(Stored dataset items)
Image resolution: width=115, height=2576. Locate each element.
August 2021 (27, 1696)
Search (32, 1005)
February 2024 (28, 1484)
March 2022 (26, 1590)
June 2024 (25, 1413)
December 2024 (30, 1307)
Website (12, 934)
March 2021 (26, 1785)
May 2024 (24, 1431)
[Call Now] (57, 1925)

▶ **About this task**
Give again the closing portion of the entries, from the line with "February 2024 (28, 1484)" through the last line. Keep it exact and add nothing.

▶ **Expected answer**
February 2024 (28, 1484)
March 2022 (26, 1590)
June 2024 (25, 1413)
December 2024 (30, 1307)
Website (12, 934)
March 2021 (26, 1785)
May 2024 (24, 1431)
[Call Now] (57, 1925)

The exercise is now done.